Decoration and Delicacy

Decoration and Delicacy by Nona's Art
Decoration and Delicacy, a drawing by Nona's Art on Flickr.




Via Flickr:
Decoration and Delicacy
pen and ink and graphite on cream colored drawing paper 7"x10"
June 2011

This drawing explores my feelings toward writing explanations about my art. It’s about where honesty, interpretation, meaning, relevance, creative license, subconscious ramblings and artistic bull shit intersect and commingle and where the artist resides in this process within the context of her environment (both internal and external). Could this be about something else? Yes and no. I could describe it differently...

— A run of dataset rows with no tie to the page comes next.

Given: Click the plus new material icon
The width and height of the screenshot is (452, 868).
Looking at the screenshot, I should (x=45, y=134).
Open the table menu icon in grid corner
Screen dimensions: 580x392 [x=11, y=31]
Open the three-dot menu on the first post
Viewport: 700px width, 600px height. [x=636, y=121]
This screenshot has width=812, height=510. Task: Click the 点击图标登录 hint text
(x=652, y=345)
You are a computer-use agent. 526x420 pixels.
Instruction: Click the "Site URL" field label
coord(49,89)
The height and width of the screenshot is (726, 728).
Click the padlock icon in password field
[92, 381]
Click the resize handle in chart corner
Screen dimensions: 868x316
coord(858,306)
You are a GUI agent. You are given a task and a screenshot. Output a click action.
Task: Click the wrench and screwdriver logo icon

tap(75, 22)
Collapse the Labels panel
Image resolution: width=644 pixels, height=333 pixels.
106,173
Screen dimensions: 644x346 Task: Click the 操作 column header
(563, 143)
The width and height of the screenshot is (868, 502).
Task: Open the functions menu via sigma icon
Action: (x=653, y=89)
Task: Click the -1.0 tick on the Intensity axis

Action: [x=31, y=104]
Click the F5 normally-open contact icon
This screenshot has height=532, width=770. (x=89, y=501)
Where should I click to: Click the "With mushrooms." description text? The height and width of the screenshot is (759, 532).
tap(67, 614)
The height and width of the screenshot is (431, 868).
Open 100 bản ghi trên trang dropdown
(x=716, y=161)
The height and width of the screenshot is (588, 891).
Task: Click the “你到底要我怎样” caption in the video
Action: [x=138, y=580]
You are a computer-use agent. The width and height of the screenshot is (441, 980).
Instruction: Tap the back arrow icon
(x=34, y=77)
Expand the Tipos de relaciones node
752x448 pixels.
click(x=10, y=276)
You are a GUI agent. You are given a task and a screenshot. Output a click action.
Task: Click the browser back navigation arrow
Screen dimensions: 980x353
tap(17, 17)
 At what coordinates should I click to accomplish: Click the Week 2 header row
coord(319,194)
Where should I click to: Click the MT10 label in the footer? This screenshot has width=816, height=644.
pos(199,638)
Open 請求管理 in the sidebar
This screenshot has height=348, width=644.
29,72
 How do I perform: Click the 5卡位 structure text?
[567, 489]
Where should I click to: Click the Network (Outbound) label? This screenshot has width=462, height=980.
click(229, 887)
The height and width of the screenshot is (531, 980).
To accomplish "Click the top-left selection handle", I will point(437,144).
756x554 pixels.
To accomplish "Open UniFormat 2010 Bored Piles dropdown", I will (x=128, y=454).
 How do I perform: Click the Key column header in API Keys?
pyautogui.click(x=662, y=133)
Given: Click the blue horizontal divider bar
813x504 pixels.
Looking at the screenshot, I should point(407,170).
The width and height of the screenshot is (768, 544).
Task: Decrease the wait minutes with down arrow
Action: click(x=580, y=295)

The figure’s facial features are removed. They are floating in the air to the right, still trying to give expression. A thought trails them (the broken line). This isn’t bothering the figure because her attention is projecting forward to an object and a construct. The upper limbs have morphed into graphical depictions of ineffective utility. Her posterior is the most solidly realized form within the drawing for compositional (and other) reasons. Her lower legs and feet deteriorate into a modernist aesthetic. It is not apparent if the figure is moving away from the scribbles in the lower right corner or if the scribbles are moving toward her (think “The Langoliers”). The scribbles could represent a fragmented history. The large bird to the left (composed of a tangled line of ink) depicts delicacy and decoration . The bird’s alimentary canal (depicted in graphite) is a snarky remark (or a snarkymark, ha!) on the substantiality of projecting attributes of delicacy and decoration. The bird has no legs, only wilted tail feathers to counterpoint the idealizations of the figure’s ‘figure’ and is looking down with unassuming curiosity at the line coming towards it. Floating above the bird’s head (or where it should be) are the bird’s facial features. This is quite tragic for the bird because it reminds it of how often bird facial features (and the head supporting these structures) are removed in the process of becoming comestibles. Coming out of the figure’s knee is a deformity (with its facial features still in place) looking and smiling at the larger bird. A smaller bird (mid right) composed of circles and shading is hunkering somewhere between irreverence and capricious whimsy. These elements create a conceptual tension that clashes against the compositional balance. With costumed force and beguiling aggression the figure (indignantly indignant) obsequiously compels while simultaneously denying and conceding all condescension.
It’s about what it is and what it isn’t. It’s in the drawing and not the explanation anyways.